Provided entries:
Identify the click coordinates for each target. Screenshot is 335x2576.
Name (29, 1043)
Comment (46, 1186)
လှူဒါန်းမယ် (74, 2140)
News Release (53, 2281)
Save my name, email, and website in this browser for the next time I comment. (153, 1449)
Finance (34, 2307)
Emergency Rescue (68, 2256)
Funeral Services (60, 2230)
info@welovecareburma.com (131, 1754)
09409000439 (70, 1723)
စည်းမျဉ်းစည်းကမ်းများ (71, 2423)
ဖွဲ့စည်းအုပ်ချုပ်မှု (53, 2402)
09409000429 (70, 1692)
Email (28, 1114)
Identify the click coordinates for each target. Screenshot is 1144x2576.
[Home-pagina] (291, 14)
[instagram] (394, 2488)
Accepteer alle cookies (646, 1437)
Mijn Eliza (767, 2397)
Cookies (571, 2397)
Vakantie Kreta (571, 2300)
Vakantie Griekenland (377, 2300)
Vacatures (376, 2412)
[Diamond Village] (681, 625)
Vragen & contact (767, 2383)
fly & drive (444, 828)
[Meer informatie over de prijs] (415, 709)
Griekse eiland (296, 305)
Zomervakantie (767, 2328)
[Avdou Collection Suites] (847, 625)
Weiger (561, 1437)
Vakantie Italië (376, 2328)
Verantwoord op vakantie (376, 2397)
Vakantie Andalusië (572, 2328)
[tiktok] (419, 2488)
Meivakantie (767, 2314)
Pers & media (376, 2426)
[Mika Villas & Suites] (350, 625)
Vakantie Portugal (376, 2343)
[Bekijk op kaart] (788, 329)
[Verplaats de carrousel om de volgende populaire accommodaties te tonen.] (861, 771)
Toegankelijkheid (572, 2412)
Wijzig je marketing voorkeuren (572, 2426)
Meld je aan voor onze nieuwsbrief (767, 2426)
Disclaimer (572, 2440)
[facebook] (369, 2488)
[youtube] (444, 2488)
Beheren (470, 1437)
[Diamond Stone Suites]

What the exercise asks: Reproduce the whole listing so that each line matches the original exactly.

Answer space:
Identify the click coordinates for each target. Screenshot is 335x2576.
Name (29, 1043)
Comment (46, 1186)
လှူဒါန်းမယ် (74, 2140)
News Release (53, 2281)
Save my name, email, and website in this browser for the next time I comment. (153, 1449)
Finance (34, 2307)
Emergency Rescue (68, 2256)
Funeral Services (60, 2230)
info@welovecareburma.com (131, 1754)
09409000439 (70, 1723)
စည်းမျဉ်းစည်းကမ်းများ (71, 2423)
ဖွဲ့စည်းအုပ်ချုပ်မှု (53, 2402)
09409000429 (70, 1692)
Email (28, 1114)
Identify the click coordinates for each target. Screenshot is 1144x2576.
[Home-pagina] (291, 14)
[instagram] (394, 2488)
Accepteer alle cookies (646, 1437)
Mijn Eliza (767, 2397)
Cookies (571, 2397)
Vakantie Kreta (571, 2300)
Vakantie Griekenland (377, 2300)
Vacatures (376, 2412)
[Diamond Village] (681, 625)
Vragen & contact (767, 2383)
fly & drive (444, 828)
[Meer informatie over de prijs] (415, 709)
Griekse eiland (296, 305)
Zomervakantie (767, 2328)
[Avdou Collection Suites] (847, 625)
Weiger (561, 1437)
Vakantie Italië (376, 2328)
Verantwoord op vakantie (376, 2397)
Vakantie Andalusië (572, 2328)
[tiktok] (419, 2488)
Meivakantie (767, 2314)
Pers & media (376, 2426)
[Mika Villas & Suites] (350, 625)
Vakantie Portugal (376, 2343)
[Bekijk op kaart] (788, 329)
[Verplaats de carrousel om de volgende populaire accommodaties te tonen.] (861, 771)
Toegankelijkheid (572, 2412)
Wijzig je marketing voorkeuren (572, 2426)
Meld je aan voor onze nieuwsbrief (767, 2426)
Disclaimer (572, 2440)
[facebook] (369, 2488)
[youtube] (444, 2488)
Beheren (470, 1437)
[Diamond Stone Suites]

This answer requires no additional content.